Net Objectives

Net Objectives
If you are interested in coaching or training in ATDD or TDD please click here.

Wednesday, September 23, 2015

TDD and Its (at least) 5 Benefits

Many developers have concerns about adopting test-driven development, specifically regarding:
  • It's more work.  I'm already over-burdened and now you're giving me a new job to do.
  • I'm not a tester.  We have testers for testing, and they have more expertise than I do.  It will take me a long time to learn how to write tests as well as they do.
  • If I write the code, and then test it, the test-pass will only tell me what I already know: the code works.
  • If I write the test before the code the failing of the test will only tell me what I already know: I have not written the code yet.
Here we are going to deal with primarily the first one:  It's going to add work.
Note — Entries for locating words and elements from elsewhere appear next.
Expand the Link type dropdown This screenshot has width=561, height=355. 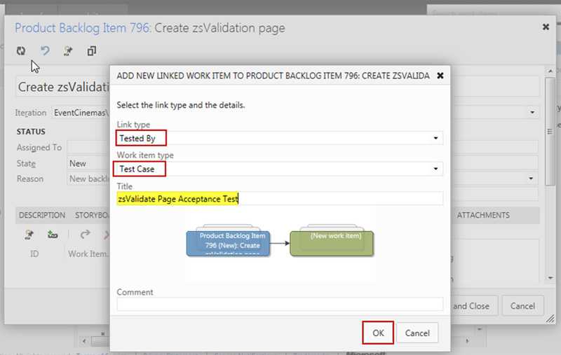436,139
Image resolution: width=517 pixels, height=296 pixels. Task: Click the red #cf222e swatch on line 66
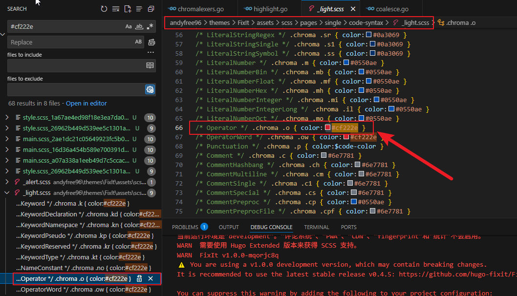click(327, 127)
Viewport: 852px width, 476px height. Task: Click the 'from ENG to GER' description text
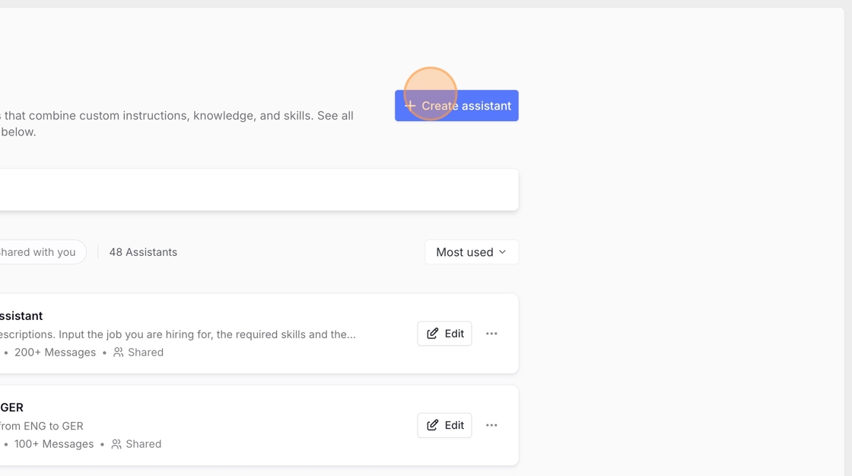point(42,426)
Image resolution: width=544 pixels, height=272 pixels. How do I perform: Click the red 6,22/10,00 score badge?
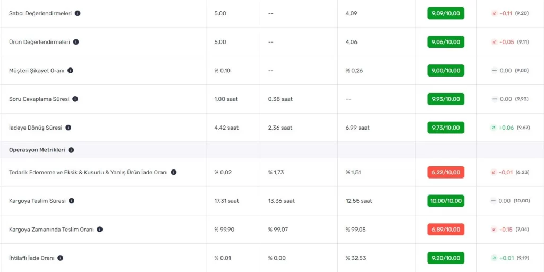pos(446,172)
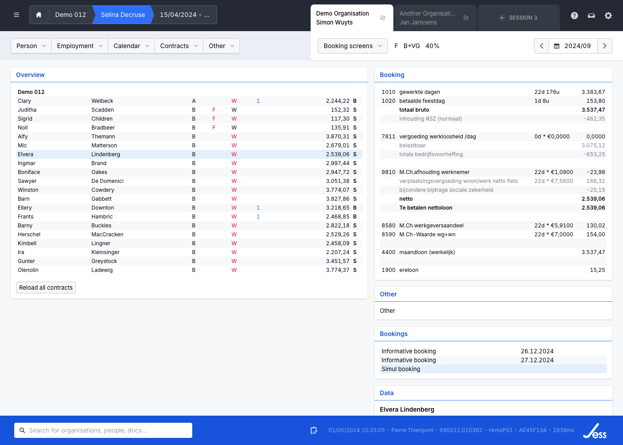Screen dimensions: 623x445
Task: Open the Booking screens dropdown
Action: [352, 46]
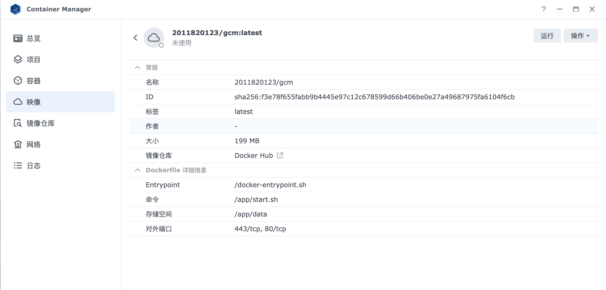
Task: Click the Network (网络) sidebar icon
Action: click(18, 144)
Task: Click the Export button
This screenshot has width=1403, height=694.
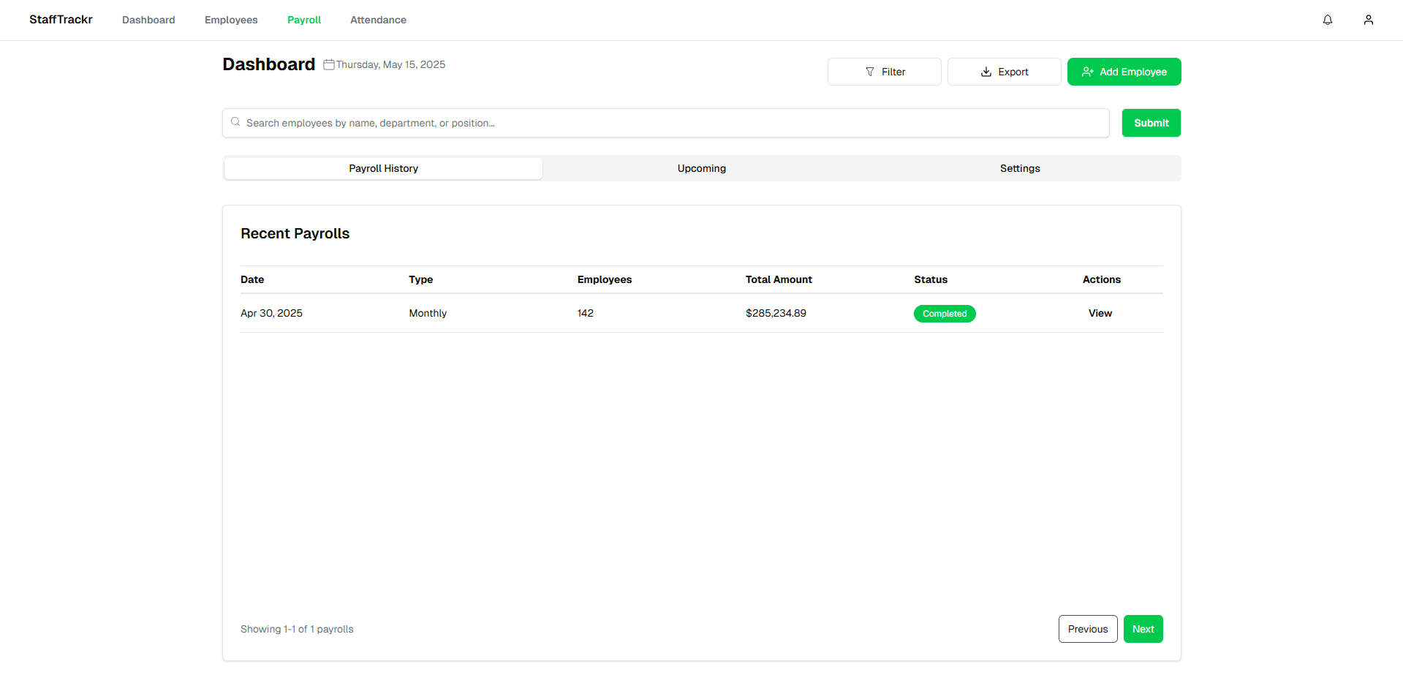Action: tap(1004, 72)
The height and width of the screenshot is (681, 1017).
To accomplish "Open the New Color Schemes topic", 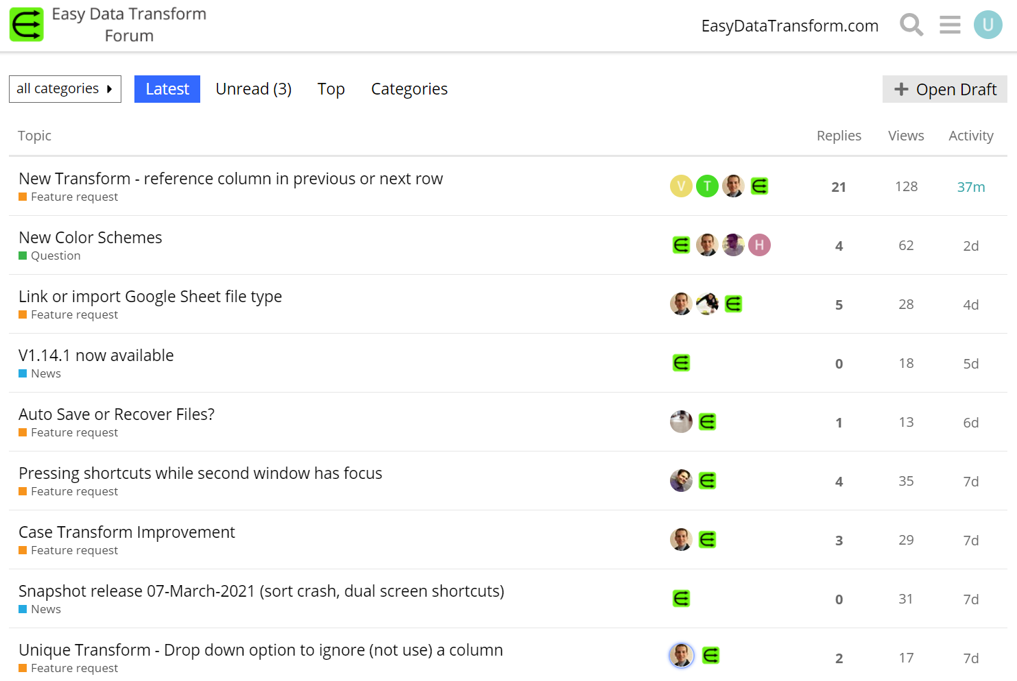I will [91, 238].
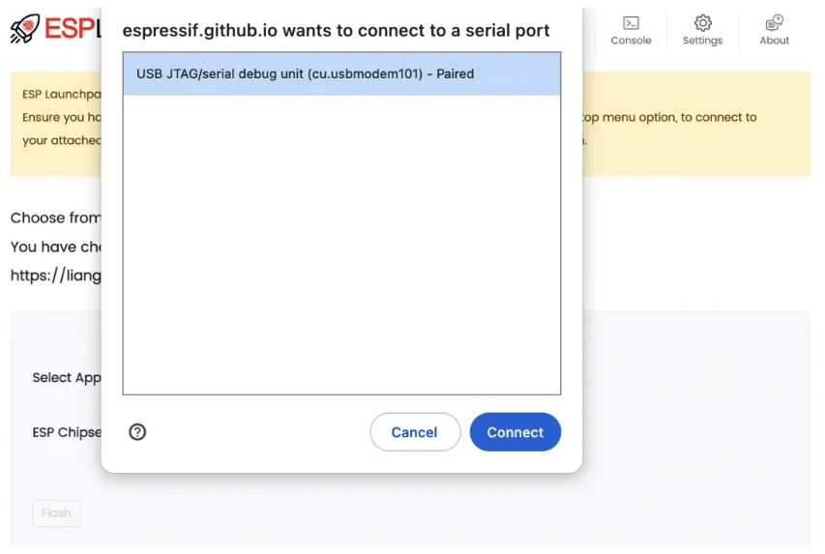Click the 'Choose from' heading text
The image size is (825, 554).
click(x=55, y=218)
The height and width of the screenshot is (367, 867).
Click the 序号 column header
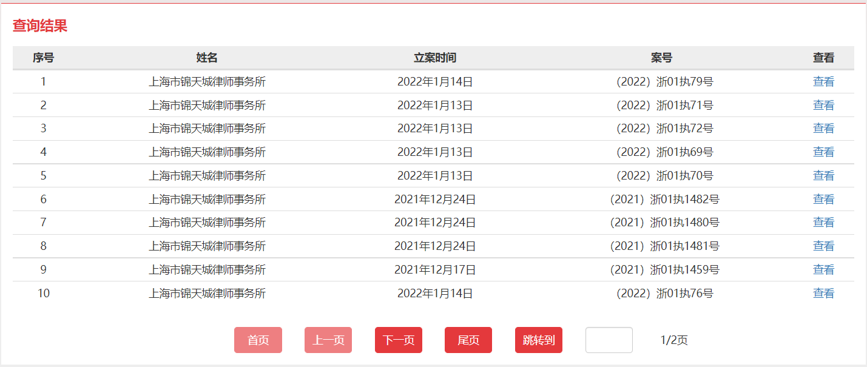(43, 58)

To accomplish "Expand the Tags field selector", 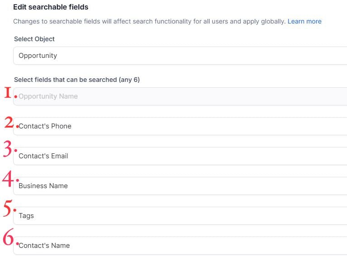I will point(181,216).

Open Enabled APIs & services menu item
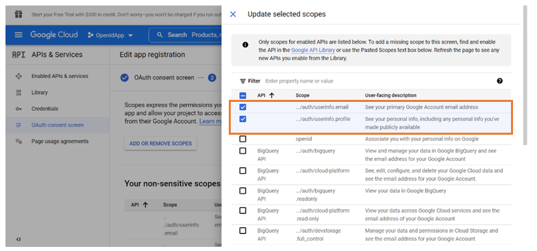60,76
This is an understandable concern, at least at initially, and it is not only the developers that express it.  Project managers will fear that the team's productivity will decrease, which they are accountable for.  Project sponsors fear that the cost of the project will go up if the developers end up spending a fair amount of their time writing tests.  The primary cost of creating software is developer time.

The fact is, TDD is not about adding new burdens to the developers, but rather it is just the opposite: TDD is about gaining multiple benefits from a single activity.

In the test-first activity developers are not really writing tests.  They look like tests, but they are not (yet).  They are an executable specification (this is a critical part of our redefinition of TDD entry).  As such, they do what specifications do: they guide the creation of the code.  Traditional specifications, however, are usually expressed in some colloquial form, perhaps a document and/or some diagrams.  Communication in this form can be very lossy and easy to misinterpret.  Missing information can go unnoticed.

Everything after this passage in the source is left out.